Any ideas from other parents on issues they’ve had. Is it just normal 11 year old attitude or burn out from dealing with being Diabetic and if so what have you tried that helped. I hate feeling incapable of helping my child.
My son is almost 6, diagnosed when he was a little over a year. We struggle with the same issues. He has also told me when his numbers are high he feels mad. Even as a baby he had a temper, so piling on diabetic highs doesn’t help. Its hard to know if hes just having a tantrum or if his numbers have shot up. Honestly I’ve tried everything, but only thing I’ve found to be effective and the least upsetting on both ends is to ignore and let him ride it out. Sounds bad, but I’ve tried taking things away, talking things out, time outs. They only make him angrier and therefore jacking his numbers up even higher. So unless his behavior is hurting himself or others Ive learned to just let him calm down on his own. Biggest issue was me not getting stressed but with every outburst I am slowly starting to be able to breath and know it will pass. But every child is different in how they respond to things. So not sure if it helps but know you are not alone!
I’m sorry you are struggling to. Mine was a happy kid until he got T1D, seems like it changed him in so many ways. He can still be a very loveable happy kid at times, but seems like the bad moments are outweighing the good right now. I know his highs can cause some of these issues but I don’t want this to become his normal. I can try ignoring it and see where that gets me. It’s sad to say but lately I think should we not go to this or that cause I don’t know if he’s going to have a meltdown. I took my kids to the movies a couple days ago and he started getting upset before we left saying we weren’t going to get there on time and he wanted to make sure he could get a seat in the front row. I kept saying it’s fine, we will be there in plenty of time you will get to sit in the front but by the time we got there he was in tears and had yelled at me a few times. After I coaxed him out of the vehicle, we got in and he got to sit in the front row and we were early. then he said I don’t know why I was like that. Sooo frustrating, I just want my kid back
That is how he is, he is so sweet and considerate, then BAM it seems like he’s a different kid. It’s so hard because we literally have no idea what they are going through and as a parent that just about breaks your heart You aren’t alone with that, I skip out events when I know he is in a “mood”. Some days I hold off on simple errands just because I know he wouldn’t be able to make it through without a melt down. But he will be a screaming, flailing mess then 20 minutes later he is 100% fine. And the things he gets upset about are usually so small, just like the movie incident you were describing. I ask him why he acts like that and his usual responses are I don’t know or I was mad. I think this disease affects each child so differently, so as parent’s its hard to give advice to each other. We can give our experience but no guarantee it will help. I hope maybe it’s something he grows out of soon and everything can get back to normal for you! Have you talked to his doctor yet? They might have some ideas since they see so many children with type 1 with so many different personalities.

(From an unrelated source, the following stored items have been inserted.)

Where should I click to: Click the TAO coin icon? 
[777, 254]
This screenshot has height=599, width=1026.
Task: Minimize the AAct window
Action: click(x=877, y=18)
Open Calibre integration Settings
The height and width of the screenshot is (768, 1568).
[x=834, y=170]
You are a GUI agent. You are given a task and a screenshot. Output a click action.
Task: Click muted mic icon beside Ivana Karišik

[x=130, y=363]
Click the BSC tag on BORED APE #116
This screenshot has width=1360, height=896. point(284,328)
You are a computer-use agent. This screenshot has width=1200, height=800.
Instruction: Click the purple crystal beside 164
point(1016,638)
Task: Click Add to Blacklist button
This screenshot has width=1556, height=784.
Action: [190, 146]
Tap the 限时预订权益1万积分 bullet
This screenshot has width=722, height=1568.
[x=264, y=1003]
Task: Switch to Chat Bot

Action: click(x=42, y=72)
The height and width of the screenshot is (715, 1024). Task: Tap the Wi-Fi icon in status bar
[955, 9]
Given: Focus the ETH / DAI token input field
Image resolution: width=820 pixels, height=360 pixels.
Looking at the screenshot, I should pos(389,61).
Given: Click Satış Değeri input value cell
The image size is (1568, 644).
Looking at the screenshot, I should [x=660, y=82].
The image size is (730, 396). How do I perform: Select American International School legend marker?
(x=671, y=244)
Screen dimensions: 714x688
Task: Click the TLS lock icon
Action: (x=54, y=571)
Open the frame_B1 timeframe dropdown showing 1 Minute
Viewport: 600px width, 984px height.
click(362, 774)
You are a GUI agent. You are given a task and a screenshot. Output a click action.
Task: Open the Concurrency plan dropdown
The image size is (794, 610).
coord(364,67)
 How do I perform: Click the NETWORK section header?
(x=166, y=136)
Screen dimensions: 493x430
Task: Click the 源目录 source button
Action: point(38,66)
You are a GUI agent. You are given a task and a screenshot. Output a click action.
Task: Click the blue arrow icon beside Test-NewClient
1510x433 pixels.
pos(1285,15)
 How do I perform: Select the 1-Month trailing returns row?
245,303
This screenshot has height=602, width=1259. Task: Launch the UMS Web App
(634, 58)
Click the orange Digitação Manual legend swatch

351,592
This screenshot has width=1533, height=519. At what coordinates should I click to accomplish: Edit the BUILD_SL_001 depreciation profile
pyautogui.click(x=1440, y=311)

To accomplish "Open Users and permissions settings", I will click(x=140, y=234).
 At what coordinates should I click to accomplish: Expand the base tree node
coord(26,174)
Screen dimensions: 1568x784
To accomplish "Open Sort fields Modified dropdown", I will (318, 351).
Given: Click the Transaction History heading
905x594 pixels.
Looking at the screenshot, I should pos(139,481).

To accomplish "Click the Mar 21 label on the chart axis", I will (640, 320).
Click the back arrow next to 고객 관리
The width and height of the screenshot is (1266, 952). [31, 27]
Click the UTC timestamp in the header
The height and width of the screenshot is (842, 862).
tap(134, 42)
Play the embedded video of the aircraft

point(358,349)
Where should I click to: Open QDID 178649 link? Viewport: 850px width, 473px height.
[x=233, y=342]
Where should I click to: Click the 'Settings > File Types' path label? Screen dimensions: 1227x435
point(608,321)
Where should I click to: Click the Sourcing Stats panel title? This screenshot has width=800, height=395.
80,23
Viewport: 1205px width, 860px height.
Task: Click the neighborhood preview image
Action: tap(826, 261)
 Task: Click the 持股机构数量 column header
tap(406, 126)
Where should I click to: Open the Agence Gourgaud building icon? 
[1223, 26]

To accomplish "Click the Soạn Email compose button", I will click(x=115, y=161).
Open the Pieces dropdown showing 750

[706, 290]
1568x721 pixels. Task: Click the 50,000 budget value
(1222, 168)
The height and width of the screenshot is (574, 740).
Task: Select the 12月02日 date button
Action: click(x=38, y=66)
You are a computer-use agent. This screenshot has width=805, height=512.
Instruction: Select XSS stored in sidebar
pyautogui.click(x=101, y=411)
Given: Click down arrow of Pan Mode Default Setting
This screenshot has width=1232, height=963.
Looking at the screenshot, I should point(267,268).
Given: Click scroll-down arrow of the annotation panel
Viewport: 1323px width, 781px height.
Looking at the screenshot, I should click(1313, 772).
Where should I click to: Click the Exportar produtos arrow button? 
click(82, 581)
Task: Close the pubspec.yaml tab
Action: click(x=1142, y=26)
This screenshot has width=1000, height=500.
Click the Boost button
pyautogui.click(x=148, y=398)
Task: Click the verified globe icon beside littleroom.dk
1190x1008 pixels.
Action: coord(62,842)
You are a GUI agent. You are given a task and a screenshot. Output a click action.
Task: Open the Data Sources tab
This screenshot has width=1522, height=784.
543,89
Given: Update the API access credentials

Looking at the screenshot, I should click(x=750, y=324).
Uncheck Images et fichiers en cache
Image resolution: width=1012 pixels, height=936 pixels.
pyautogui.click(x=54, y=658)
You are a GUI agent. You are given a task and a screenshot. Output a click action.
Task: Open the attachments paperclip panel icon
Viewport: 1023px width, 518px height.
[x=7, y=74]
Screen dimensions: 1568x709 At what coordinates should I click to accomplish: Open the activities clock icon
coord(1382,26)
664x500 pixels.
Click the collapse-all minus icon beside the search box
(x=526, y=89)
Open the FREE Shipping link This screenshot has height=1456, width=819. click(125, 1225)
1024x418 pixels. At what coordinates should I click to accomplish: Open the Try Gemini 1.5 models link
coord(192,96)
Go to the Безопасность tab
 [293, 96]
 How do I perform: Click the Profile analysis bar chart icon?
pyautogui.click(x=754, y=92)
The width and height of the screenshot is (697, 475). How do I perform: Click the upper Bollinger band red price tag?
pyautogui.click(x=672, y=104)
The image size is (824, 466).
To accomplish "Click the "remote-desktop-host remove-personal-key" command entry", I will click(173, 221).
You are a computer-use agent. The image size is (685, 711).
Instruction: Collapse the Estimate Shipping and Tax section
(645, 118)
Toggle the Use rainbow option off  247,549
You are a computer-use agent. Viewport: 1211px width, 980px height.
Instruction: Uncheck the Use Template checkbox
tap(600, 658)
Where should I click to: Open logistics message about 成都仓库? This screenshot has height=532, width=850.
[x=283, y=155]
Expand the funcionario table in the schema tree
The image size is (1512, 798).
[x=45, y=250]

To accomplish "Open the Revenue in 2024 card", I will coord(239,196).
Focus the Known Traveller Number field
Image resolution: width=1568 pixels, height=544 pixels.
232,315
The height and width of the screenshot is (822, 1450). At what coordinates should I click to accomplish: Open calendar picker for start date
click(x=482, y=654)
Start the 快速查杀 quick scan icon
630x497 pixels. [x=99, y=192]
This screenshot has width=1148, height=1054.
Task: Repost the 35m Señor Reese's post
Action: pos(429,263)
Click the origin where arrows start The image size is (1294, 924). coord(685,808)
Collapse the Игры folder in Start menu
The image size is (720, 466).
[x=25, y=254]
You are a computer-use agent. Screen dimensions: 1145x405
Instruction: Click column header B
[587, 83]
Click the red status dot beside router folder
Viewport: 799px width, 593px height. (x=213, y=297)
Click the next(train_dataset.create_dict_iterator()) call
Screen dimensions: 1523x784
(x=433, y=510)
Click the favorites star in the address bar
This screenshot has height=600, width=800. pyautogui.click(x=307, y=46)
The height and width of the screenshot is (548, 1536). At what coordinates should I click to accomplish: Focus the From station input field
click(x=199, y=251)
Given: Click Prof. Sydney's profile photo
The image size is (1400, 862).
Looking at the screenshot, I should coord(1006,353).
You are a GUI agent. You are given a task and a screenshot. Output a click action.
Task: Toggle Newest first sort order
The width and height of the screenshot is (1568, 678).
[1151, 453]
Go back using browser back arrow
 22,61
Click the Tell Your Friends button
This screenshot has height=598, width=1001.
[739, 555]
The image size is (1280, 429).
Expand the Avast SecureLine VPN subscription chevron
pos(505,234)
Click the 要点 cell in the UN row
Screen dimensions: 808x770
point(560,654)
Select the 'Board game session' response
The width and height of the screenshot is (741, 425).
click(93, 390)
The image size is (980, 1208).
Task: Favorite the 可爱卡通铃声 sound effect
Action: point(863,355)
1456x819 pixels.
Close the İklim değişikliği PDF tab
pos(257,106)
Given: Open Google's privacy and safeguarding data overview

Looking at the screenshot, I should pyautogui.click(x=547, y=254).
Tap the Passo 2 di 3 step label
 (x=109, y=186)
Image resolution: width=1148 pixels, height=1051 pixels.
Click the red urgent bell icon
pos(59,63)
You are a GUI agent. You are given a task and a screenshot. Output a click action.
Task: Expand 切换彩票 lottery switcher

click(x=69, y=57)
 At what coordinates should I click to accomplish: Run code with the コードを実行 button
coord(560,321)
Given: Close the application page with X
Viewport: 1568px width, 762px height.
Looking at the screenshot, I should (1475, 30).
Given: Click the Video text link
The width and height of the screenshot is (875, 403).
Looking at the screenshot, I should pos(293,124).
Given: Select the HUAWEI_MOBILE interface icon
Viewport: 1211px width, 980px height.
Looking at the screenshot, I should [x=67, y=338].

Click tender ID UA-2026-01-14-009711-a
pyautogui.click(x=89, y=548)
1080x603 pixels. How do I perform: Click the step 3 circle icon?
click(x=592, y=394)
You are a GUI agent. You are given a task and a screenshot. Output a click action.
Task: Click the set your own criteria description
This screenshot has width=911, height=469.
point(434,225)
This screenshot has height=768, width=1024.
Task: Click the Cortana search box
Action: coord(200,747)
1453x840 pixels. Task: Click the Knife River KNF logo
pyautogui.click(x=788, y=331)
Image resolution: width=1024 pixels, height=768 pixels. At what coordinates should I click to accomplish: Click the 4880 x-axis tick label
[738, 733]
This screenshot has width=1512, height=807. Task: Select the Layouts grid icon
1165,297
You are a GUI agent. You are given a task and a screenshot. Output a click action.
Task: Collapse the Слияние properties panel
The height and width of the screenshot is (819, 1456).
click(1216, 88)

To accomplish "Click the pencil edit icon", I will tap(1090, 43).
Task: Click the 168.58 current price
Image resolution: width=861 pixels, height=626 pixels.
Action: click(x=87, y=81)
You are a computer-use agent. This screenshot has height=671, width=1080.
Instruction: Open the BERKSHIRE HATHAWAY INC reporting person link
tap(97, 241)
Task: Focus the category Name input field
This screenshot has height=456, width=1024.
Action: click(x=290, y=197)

My son, Joey, is also 11 years old. He was diagnosed 3 years ago. I think it is probably a combination of both age and diabetes. Joey’s mood usually changes and he gets mad when his blood sugar is high. Has your son been running high lately? Also, this is the age when my older son (who doesn’t have diabetes) started to act out. They start to worry about friends, activities, and school. Sixth and seventh grades were the worst! This is a tough age and having to deal with diabetes makes it a lot harder! I have found that Joey’s mood and behavior is better if I stay calm (even though inside my blood is boiling!) and I act as if I can handle or figure out anything (fake it until you make it!). I volunteer a lot at JDRF - it’s almost like therapy sessions to talk to the other parents! You’re definitely not alone!